-- What the task requires --
Update the records below by replacing "Image resolution" with "Screenshot size" everywhere it occurs and leave everything else unchanged. Omit the pictures from your answer.

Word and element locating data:
* START *
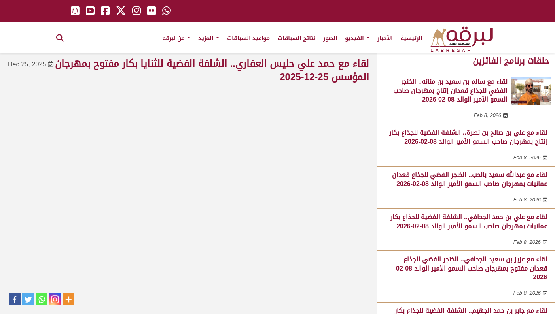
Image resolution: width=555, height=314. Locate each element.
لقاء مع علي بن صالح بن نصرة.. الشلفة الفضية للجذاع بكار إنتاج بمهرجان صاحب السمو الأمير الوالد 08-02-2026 (468, 136)
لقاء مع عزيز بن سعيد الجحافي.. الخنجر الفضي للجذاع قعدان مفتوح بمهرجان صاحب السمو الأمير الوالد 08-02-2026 (470, 268)
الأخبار (384, 38)
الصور (330, 38)
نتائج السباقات (296, 38)
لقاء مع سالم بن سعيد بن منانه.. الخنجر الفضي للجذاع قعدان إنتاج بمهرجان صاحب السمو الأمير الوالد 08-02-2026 (450, 90)
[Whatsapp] (41, 299)
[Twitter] (28, 299)
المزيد (208, 38)
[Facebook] (15, 299)
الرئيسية (411, 38)
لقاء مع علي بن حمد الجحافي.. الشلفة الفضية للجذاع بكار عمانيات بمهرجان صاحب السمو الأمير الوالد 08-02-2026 (468, 221)
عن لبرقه (176, 38)
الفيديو (357, 38)
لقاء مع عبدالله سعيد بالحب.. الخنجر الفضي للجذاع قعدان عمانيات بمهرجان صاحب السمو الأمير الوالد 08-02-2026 (469, 179)
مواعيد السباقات (248, 38)
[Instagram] (55, 299)
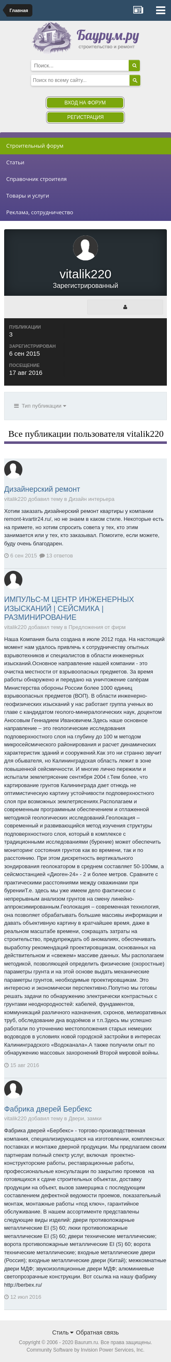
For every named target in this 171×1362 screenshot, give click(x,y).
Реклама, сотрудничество (39, 212)
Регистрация (85, 117)
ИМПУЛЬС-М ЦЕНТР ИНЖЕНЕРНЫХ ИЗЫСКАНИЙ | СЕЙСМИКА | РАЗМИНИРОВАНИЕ (69, 608)
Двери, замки (85, 1118)
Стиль (63, 1332)
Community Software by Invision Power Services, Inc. (85, 1350)
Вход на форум (84, 103)
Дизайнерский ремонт (42, 489)
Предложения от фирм (97, 627)
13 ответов (56, 555)
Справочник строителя (36, 179)
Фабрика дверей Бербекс (48, 1109)
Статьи (15, 162)
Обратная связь (97, 1332)
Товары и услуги (27, 195)
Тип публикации (40, 406)
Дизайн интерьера (91, 499)
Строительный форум (35, 145)
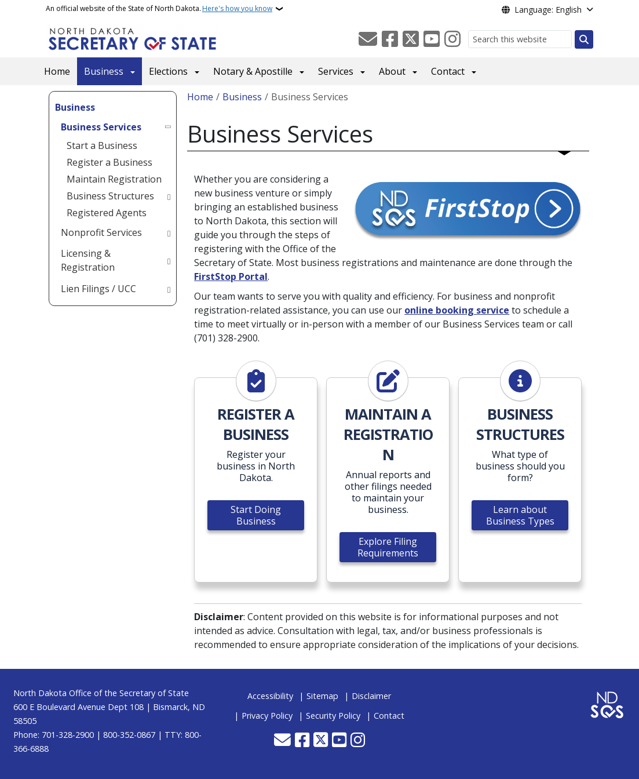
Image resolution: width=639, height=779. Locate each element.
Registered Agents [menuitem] (107, 212)
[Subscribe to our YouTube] (431, 39)
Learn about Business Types (520, 515)
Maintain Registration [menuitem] (114, 179)
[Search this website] (520, 39)
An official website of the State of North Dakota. (159, 8)
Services (335, 71)
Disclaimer (371, 695)
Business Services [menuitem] (101, 127)
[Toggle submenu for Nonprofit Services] (168, 232)
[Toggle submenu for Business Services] (168, 127)
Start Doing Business (256, 515)
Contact (448, 71)
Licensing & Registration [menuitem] (88, 260)
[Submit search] (584, 39)
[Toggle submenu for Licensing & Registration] (168, 260)
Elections (168, 71)
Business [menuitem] (75, 107)
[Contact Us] (368, 39)
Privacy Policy (267, 715)
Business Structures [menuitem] (110, 196)
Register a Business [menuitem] (109, 162)
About (392, 71)
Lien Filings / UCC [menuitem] (98, 288)
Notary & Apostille (253, 71)
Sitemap (322, 695)
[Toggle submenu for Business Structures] (168, 196)
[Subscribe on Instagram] (452, 39)
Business (103, 71)
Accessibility (270, 695)
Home (57, 71)
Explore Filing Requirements (387, 547)
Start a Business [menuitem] (102, 145)
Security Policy (333, 715)
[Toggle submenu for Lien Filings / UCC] (168, 289)
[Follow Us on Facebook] (390, 39)
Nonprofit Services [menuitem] (101, 232)
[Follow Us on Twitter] (411, 39)
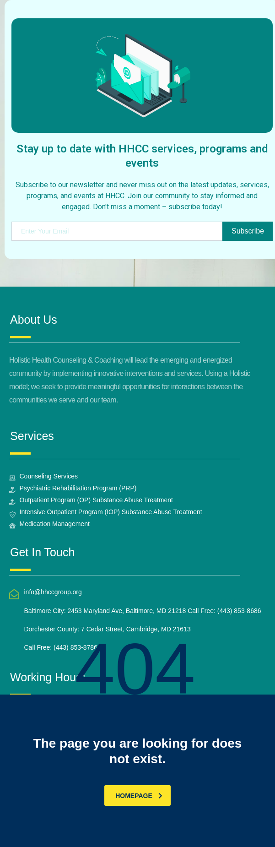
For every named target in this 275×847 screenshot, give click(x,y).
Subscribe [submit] (248, 231)
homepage (138, 795)
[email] (116, 231)
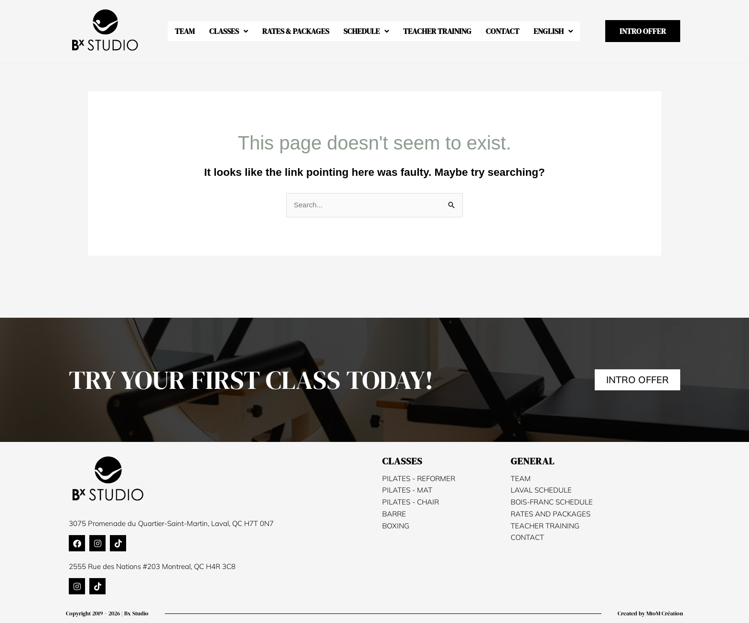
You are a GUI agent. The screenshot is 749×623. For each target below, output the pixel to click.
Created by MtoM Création (650, 613)
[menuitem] (553, 31)
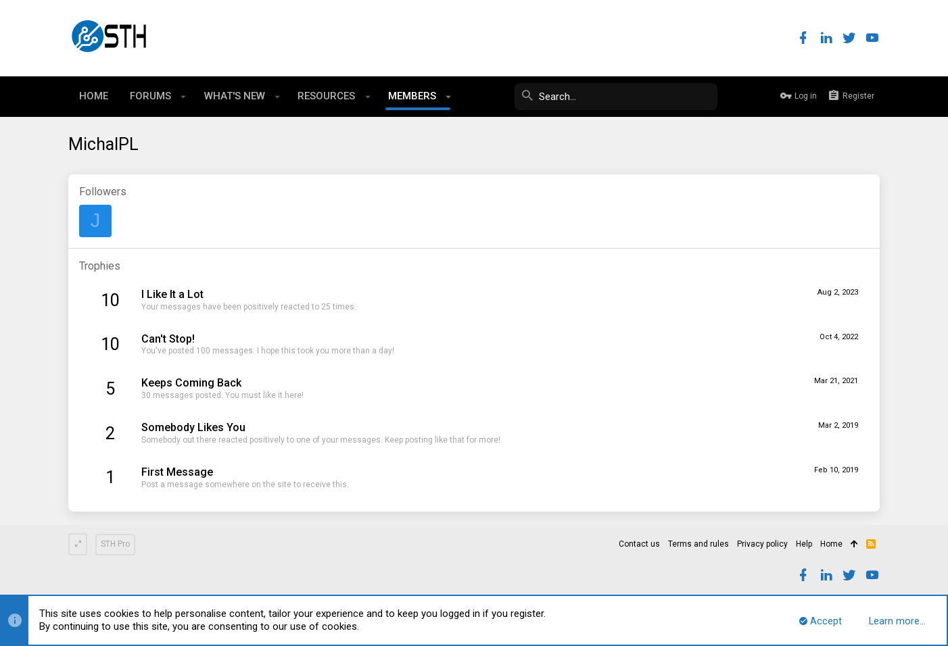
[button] (183, 97)
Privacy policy (762, 544)
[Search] (616, 96)
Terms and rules (698, 544)
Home (831, 544)
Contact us (639, 544)
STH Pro (115, 544)
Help (804, 544)
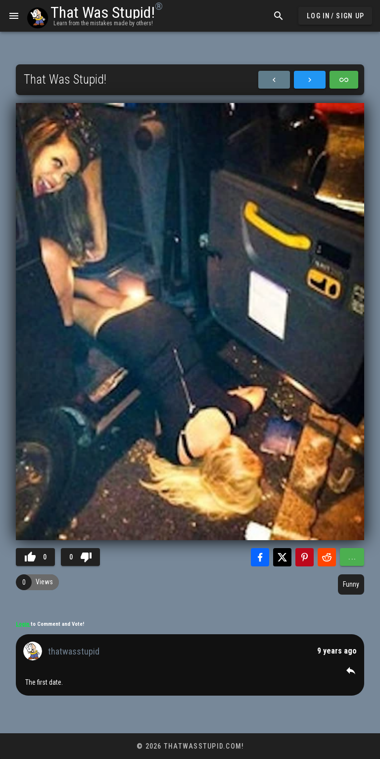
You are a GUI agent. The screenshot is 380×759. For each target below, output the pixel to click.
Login (23, 624)
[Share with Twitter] (282, 557)
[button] (351, 670)
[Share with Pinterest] (304, 557)
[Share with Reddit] (327, 557)
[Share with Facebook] (260, 557)
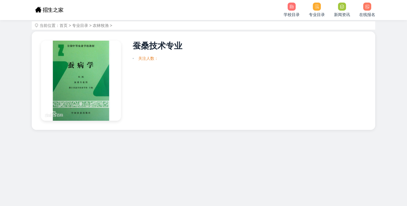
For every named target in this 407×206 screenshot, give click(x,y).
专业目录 (80, 25)
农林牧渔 (101, 25)
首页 (64, 25)
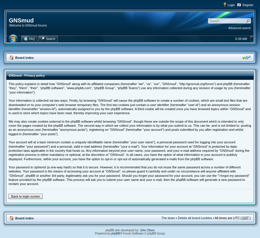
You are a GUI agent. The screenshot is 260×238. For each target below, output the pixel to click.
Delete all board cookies (195, 218)
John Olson (147, 230)
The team (168, 218)
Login (231, 5)
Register (248, 5)
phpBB (115, 233)
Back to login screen (25, 196)
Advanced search (239, 28)
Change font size (246, 57)
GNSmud (21, 20)
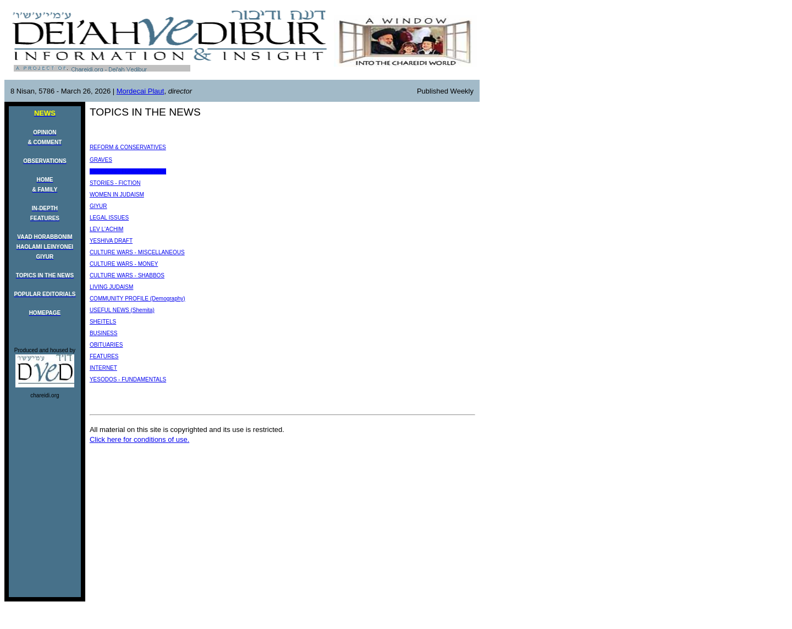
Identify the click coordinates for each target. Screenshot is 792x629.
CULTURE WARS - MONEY (124, 264)
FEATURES (104, 356)
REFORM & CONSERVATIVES (128, 147)
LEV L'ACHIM (106, 229)
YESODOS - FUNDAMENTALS (128, 171)
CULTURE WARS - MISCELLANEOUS (137, 252)
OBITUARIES (106, 345)
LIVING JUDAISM (111, 287)
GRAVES (101, 160)
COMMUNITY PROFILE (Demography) (137, 299)
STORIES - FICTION (115, 183)
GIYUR (98, 206)
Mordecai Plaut (140, 91)
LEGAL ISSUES (109, 218)
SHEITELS (103, 322)
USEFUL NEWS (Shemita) (122, 310)
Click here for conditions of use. (139, 439)
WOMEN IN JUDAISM (117, 195)
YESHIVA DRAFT (111, 241)
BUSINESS (104, 333)
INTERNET (103, 368)
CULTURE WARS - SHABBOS (127, 275)
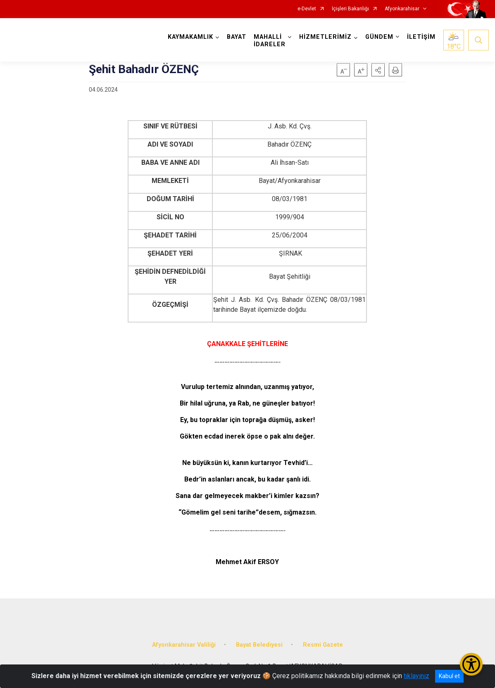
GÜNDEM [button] (379, 36)
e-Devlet (306, 9)
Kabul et (449, 676)
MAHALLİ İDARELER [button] (270, 40)
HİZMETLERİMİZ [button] (325, 36)
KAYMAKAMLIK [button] (190, 36)
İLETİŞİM (421, 36)
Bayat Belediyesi (259, 644)
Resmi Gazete (323, 644)
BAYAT (236, 36)
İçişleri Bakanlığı (350, 9)
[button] (378, 69)
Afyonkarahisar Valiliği (184, 644)
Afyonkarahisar (402, 9)
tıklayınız (416, 676)
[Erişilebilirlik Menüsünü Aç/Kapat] (471, 664)
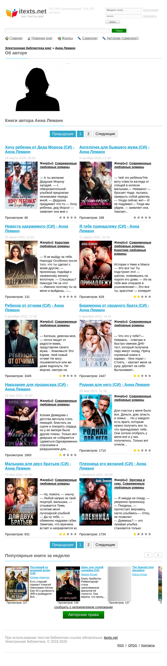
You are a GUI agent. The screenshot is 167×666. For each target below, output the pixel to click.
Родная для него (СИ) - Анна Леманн (114, 384)
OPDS (132, 645)
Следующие (105, 134)
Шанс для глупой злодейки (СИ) (92, 569)
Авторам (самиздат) (123, 38)
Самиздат (90, 38)
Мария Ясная (89, 574)
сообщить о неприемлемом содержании (83, 607)
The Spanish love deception (143, 569)
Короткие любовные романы (55, 244)
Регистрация (151, 10)
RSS (120, 645)
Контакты (148, 645)
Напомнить (150, 16)
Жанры (67, 38)
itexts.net (111, 637)
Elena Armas (139, 574)
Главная (15, 38)
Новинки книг (42, 38)
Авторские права (83, 615)
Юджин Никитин (39, 577)
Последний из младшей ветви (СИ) (40, 570)
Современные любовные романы (58, 165)
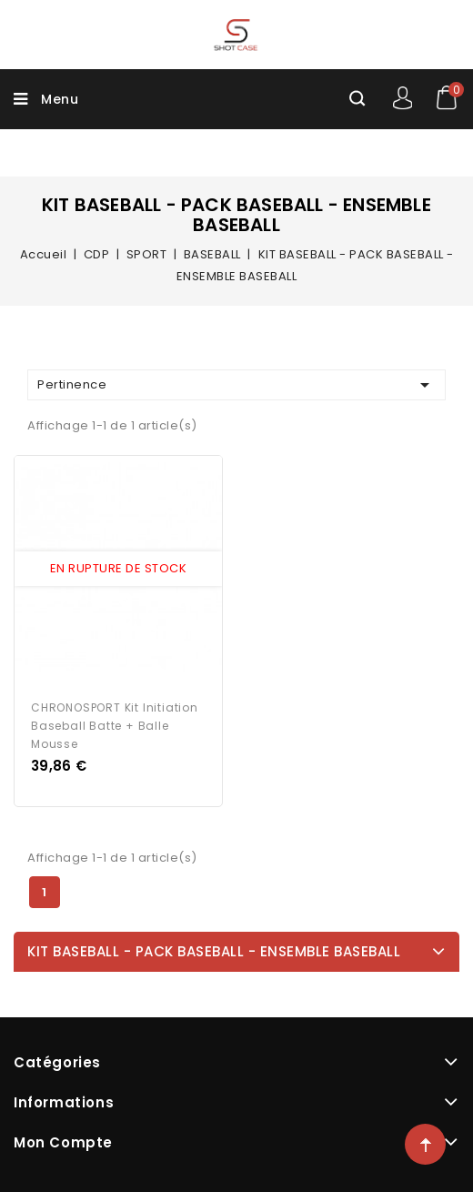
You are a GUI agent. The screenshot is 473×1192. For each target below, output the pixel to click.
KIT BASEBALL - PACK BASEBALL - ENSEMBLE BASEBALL (213, 951)
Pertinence (236, 385)
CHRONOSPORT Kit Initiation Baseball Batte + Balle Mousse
* END *
-- Full output --
Screenshot size: width=555, height=314. Locate each element.
لقاء مع علي بن صالح بن نصرة.. الشلفة الفضية للجذاع بكار إنتاج بمهرجان صاحب السمو الأمير الوالد 08-02-2026 (468, 136)
لقاء مع عزيز بن سعيد الجحافي.. الخنجر الفضي للجذاع قعدان مفتوح بمهرجان صاحب السمو الأمير الوالد 08-02-2026 (470, 268)
الأخبار (384, 38)
الصور (330, 38)
نتائج السباقات (296, 38)
لقاء مع سالم بن سعيد بن منانه.. الخنجر الفضي للجذاع قعدان إنتاج بمهرجان صاحب السمو الأمير الوالد 08-02-2026 (450, 90)
[Whatsapp] (41, 299)
[Twitter] (28, 299)
المزيد (208, 38)
[Facebook] (15, 299)
الرئيسية (411, 38)
لقاء مع علي بن حمد الجحافي.. الشلفة الفضية للجذاع بكار عمانيات بمهرجان صاحب السمو الأمير الوالد 08-02-2026 (468, 221)
عن لبرقه (176, 38)
الفيديو (357, 38)
لقاء مع عبدالله سعيد بالحب.. الخنجر الفضي للجذاع قعدان عمانيات بمهرجان صاحب السمو الأمير الوالد 08-02-2026 (469, 179)
مواعيد السباقات (248, 38)
[Instagram] (55, 299)
For every named target in this 171×1362 screenshot, give click(x,y).
Реклама, сотрудничество (39, 212)
Регистрация (85, 117)
ИМПУЛЬС-М ЦЕНТР ИНЖЕНЕРНЫХ ИЗЫСКАНИЙ | СЕЙСМИКА | РАЗМИНИРОВАНИЕ (69, 608)
Двери, замки (85, 1118)
Стиль (63, 1332)
Community Software by Invision Power Services, Inc. (85, 1350)
Вход на форум (84, 103)
Дизайнерский ремонт (42, 489)
Предложения от фирм (97, 627)
13 ответов (56, 555)
Справочник строителя (36, 179)
Фабрика дверей Бербекс (48, 1109)
Статьи (15, 162)
Обратная связь (97, 1332)
Товары и услуги (27, 195)
Тип публикации (40, 406)
Дизайн интерьера (91, 499)
Строительный форум (35, 145)
Screenshot size: width=639, height=779. Locate each element.
Registered Agents [menuitem] (107, 212)
[Subscribe to our YouTube] (431, 39)
Learn about Business Types (520, 515)
Maintain Registration [menuitem] (114, 179)
[Search this website] (520, 39)
An official website of the State of North Dakota. (159, 8)
Services (335, 71)
Disclaimer (371, 695)
Business Services [menuitem] (101, 127)
[Toggle submenu for Nonprofit Services] (168, 232)
[Toggle submenu for Business Services] (168, 127)
Start Doing Business (256, 515)
Contact (448, 71)
Licensing & Registration [menuitem] (88, 260)
[Submit search] (584, 39)
[Toggle submenu for Licensing & Registration] (168, 260)
Elections (168, 71)
Business [menuitem] (75, 107)
[Contact Us] (368, 39)
Privacy Policy (267, 715)
Business Structures [menuitem] (110, 196)
Register a Business [menuitem] (109, 162)
About (392, 71)
Lien Filings / UCC [menuitem] (98, 288)
Notary & Apostille (253, 71)
Sitemap (322, 695)
[Toggle submenu for Business Structures] (168, 196)
[Subscribe on Instagram] (452, 39)
Business (103, 71)
Accessibility (270, 695)
Home (57, 71)
Explore Filing Requirements (387, 547)
Start a Business [menuitem] (102, 145)
Security Policy (333, 715)
[Toggle submenu for Lien Filings / UCC] (168, 289)
[Follow Us on Facebook] (390, 39)
Nonprofit Services [menuitem] (101, 232)
[Follow Us on Twitter] (411, 39)
For every named target in this 275×847 screenshot, give click(x,y).
Subscribe [submit] (248, 231)
homepage (138, 795)
[email] (116, 231)
You are a GUI agent. The screenshot is 749×623. For each target below, output the pixel to click.
Created by MtoM Création (650, 613)
[menuitem] (553, 31)
[button] (183, 97)
Privacy policy (762, 544)
[Search] (616, 96)
Terms and rules (698, 544)
Home (831, 544)
Contact us (639, 544)
STH Pro (115, 544)
Help (804, 544)
You are a GUI agent. The screenshot is 380×759. For each target below, output the pixel to click.
Login (23, 624)
[Share with Twitter] (282, 557)
[button] (351, 670)
[Share with Pinterest] (304, 557)
[Share with Reddit] (327, 557)
[Share with Facebook] (260, 557)
For every named target in this 407×206 screenshot, give click(x,y).
专业目录 (80, 25)
农林牧渔 (101, 25)
首页 (64, 25)
You are a GUI agent. The screenshot is 260×238. For each target below, output the pixel to click.
Delete all board cookies (195, 218)
John Olson (147, 230)
The team (168, 218)
Login (231, 5)
Register (248, 5)
phpBB (115, 233)
Back to login screen (25, 196)
Advanced search (239, 28)
Change font size (246, 57)
GNSmud (21, 20)
Identify the click coordinates for each target. Screenshot is 792x629.
CULTURE WARS - MONEY (124, 264)
FEATURES (104, 356)
REFORM & CONSERVATIVES (128, 147)
LEV L'ACHIM (106, 229)
YESODOS - FUNDAMENTALS (128, 171)
CULTURE WARS - MISCELLANEOUS (137, 252)
OBITUARIES (106, 345)
LIVING JUDAISM (111, 287)
GRAVES (101, 160)
COMMUNITY PROFILE (Demography) (137, 299)
STORIES - FICTION (115, 183)
GIYUR (98, 206)
Mordecai Plaut (140, 91)
LEGAL ISSUES (109, 218)
SHEITELS (103, 322)
USEFUL NEWS (Shemita) (122, 310)
Click here for conditions of use. (139, 439)
WOMEN IN JUDAISM (117, 195)
YESHIVA DRAFT (111, 241)
BUSINESS (104, 333)
INTERNET (103, 368)
CULTURE WARS - SHABBOS (127, 275)
GÜNDEM [button] (379, 36)
e-Devlet (306, 9)
Kabul et (449, 676)
MAHALLİ İDARELER [button] (270, 40)
HİZMETLERİMİZ [button] (325, 36)
KAYMAKAMLIK [button] (190, 36)
İLETİŞİM (421, 36)
Bayat Belediyesi (259, 644)
Resmi Gazete (323, 644)
BAYAT (236, 36)
İçişleri Bakanlığı (350, 9)
[button] (378, 69)
Afyonkarahisar Valiliği (184, 644)
Afyonkarahisar (402, 9)
tıklayınız (416, 676)
[Erişilebilirlik Menüsünü Aç/Kapat] (471, 664)
You are a GUI agent. The screenshot is 167×666. For each target below, output the pixel to click.
Родная для него (СИ) - Анна Леманн (114, 384)
OPDS (132, 645)
Следующие (105, 134)
Шанс для глупой злодейки (СИ) (92, 569)
Авторам (самиздат) (123, 38)
Самиздат (90, 38)
Мария Ясная (89, 574)
сообщить о неприемлемом содержании (83, 607)
The Spanish love deception (143, 569)
Короткие любовные романы (55, 244)
Регистрация (151, 10)
RSS (120, 645)
Контакты (148, 645)
Напомнить (150, 16)
Жанры (67, 38)
itexts.net (111, 637)
Elena Armas (139, 574)
Главная (15, 38)
Новинки книг (42, 38)
Авторские права (83, 615)
Юджин Никитин (39, 577)
Последний из младшей ветви (СИ) (40, 570)
Современные любовные романы (58, 165)
You are a GUI agent. The screenshot is 473×1192. For each target below, output the pixel to click.
KIT BASEBALL - PACK BASEBALL - ENSEMBLE BASEBALL (213, 951)
Pertinence (236, 385)
CHRONOSPORT Kit Initiation Baseball Batte + Balle Mousse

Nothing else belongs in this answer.